Desde que mis novelas empezaron a publicarse por Hum estoy bastante al día con lo que escriben mis colegas. Me da la impresión de que se está escribiendo mejor que hace cuarenta años y, en ese sentido, el panorama de la narrativa uruguaya actual me parece auspicioso. Además, hay variedad, polifonía. Me interesan algunos escritores que comparten conmigo el origen pajuerano, aunque no necesariamente sus temáticas tengan que ser de una literatura del interior: Martín Bentancor, Damián González Bertolino; Daniel Mella también me parece interesante, sobre todo la novela Derretimiento; Manuel Soriano, que es argentino pero trabaja desde Uruguay; Luis Do Santos y El zambullidor, una nouvelle de iniciación de un escritor que no es joven pero que es casi primerizo y ha tenido un éxito muy merecido; Mercedes Estramil. Me van a quedar algunos afuera, pero me parece interesante, bastante estimulante lo que se está escribiendo y publicando. En setiembre estuve en Buenos Aires, en una feria de editoriales independientes. La cantidad de editoriales que había, el público que convocaban y la calidad gráfica de los libros era una cosa impresionante. Soy medio crítico con el género poético. Para mis herramientas de lector, quizás no lo suficientemente líquidas en estos tiempos, la lírica está camino hacia un indeterminismo similar al de las artes plásticas. Existe una dificultad enorme para establecer criterios de calidad poética. Y eso ocurre cuando desaparecen los criterios formales y el poeta deja de ser un intelectual para pasar a ser un sujeto que segrega algo que no es narrativa ni dramaturgia, y que por lo tanto es poesía.

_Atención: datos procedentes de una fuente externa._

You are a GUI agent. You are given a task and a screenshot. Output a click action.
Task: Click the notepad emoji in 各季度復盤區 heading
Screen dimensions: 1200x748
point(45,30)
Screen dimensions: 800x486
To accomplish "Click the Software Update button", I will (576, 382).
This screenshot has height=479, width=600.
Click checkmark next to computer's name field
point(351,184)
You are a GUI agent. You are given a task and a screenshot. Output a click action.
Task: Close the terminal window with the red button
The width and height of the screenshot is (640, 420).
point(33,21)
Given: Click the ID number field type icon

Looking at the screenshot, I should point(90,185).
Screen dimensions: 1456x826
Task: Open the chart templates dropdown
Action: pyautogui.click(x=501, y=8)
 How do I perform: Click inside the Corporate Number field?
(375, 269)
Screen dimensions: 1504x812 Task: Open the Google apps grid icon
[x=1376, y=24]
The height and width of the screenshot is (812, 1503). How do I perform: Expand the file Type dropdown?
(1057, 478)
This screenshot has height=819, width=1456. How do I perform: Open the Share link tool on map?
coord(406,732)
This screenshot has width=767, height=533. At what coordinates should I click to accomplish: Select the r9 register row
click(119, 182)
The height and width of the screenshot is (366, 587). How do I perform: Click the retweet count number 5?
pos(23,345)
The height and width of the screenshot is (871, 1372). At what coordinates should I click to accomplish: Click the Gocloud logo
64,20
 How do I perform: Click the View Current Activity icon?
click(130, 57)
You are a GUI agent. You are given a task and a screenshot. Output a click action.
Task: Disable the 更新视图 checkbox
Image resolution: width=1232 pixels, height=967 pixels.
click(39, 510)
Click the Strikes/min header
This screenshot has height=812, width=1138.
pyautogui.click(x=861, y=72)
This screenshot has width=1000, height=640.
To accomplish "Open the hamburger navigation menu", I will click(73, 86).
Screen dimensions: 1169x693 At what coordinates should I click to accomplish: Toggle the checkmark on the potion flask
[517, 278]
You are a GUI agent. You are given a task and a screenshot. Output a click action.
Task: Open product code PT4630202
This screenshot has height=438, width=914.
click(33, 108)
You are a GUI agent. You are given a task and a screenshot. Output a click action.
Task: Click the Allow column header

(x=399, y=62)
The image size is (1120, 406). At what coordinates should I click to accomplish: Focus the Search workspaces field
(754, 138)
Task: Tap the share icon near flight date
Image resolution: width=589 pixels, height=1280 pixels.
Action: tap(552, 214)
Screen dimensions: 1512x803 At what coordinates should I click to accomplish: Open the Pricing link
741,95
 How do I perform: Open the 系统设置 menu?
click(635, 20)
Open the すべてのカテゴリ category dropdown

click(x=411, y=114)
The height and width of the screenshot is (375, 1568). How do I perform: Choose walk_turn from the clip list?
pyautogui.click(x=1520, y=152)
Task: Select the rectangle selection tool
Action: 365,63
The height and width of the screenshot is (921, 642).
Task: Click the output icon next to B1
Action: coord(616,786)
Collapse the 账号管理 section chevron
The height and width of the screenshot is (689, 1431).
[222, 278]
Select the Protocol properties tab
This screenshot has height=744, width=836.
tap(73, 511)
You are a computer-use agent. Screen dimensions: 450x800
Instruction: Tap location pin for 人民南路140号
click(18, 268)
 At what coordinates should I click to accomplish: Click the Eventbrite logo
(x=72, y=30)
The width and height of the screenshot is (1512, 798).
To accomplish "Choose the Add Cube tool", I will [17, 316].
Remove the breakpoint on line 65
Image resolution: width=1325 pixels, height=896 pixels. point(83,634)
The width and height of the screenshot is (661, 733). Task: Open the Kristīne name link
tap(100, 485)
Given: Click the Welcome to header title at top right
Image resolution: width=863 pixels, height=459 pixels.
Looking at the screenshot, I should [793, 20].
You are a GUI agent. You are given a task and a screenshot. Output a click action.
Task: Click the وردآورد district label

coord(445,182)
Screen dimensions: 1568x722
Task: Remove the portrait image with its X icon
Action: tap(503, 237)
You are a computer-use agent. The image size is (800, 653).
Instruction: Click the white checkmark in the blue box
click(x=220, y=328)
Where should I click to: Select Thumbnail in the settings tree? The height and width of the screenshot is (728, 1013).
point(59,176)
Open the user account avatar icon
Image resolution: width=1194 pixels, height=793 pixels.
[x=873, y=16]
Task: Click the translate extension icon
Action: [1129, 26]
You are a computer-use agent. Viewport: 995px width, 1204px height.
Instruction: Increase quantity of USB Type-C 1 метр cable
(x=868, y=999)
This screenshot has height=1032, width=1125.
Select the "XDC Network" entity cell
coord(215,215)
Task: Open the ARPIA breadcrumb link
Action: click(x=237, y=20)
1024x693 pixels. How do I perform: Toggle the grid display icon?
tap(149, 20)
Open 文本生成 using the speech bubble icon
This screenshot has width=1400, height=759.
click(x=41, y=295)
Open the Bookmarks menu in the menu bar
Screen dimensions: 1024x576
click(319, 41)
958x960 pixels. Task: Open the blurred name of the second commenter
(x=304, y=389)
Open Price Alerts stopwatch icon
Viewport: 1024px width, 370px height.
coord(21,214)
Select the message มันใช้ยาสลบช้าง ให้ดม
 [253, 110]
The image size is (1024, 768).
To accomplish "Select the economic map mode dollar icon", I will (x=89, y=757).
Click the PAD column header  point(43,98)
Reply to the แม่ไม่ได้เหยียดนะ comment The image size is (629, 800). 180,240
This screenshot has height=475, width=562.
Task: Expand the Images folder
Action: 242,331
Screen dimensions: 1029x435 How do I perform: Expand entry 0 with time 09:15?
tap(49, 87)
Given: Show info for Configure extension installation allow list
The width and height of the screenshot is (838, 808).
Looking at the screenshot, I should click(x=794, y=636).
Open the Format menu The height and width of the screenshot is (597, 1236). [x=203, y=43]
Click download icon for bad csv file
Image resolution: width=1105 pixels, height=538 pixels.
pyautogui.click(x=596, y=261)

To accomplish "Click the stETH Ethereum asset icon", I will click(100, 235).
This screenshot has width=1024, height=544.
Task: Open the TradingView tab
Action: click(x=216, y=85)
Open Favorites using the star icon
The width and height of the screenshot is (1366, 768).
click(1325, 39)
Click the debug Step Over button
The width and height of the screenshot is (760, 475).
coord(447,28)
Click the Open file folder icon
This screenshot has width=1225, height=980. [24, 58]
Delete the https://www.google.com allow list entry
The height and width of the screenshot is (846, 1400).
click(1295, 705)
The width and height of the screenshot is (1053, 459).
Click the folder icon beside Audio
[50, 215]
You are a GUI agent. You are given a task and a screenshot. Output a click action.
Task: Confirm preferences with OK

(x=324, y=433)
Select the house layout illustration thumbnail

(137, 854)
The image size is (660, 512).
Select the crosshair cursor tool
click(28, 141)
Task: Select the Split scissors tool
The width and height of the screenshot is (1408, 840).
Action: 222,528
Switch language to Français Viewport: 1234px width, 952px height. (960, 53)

Pero eso también se puede ver en el resto de las áreas artísticas…

Es la teoría institucionalista del arte, esa que dice que el único criterio para señalar qué cosa es arte y qué no lo es es que algo se instituya como tal; que se defina como arte, que haya una especie de atmósfera teórica que lo avale. Y esto lo vengo percibiendo más en la poesía que en el resto de los géneros.

¿Qué pasa cuando se dice que no existen criterios absolutamente objetivos para decir qué es bueno y qué es malo en el arte?

Hay momentos en los que es necesario actuar como si fuese posible establecer esos criterios de calidad artística, aunque no nos los creamos del todo, aunque sepamos que es imposible. Creo que en algunos momentos esa actitud un poco conservadora es necesaria. Jorge Alemán, un psicólogo y escritor argentino, dijo alguna vez en un reportaje: “Ser de izquierda en estos momentos es ser conservador, el problema es que tenemos que saber qué cosas son las que tenemos que conservar”. Lo que estoy diciendo de la poesía, que puede sonar un poco elitista o reaccionario, funciona en el mismo sentido. Es necesario este golpe de timón, según el cual debemos actuar como si nos creyéramos que es posible establecer esos criterios externos y objetivos para juzgar el arte, y la poesía en particular.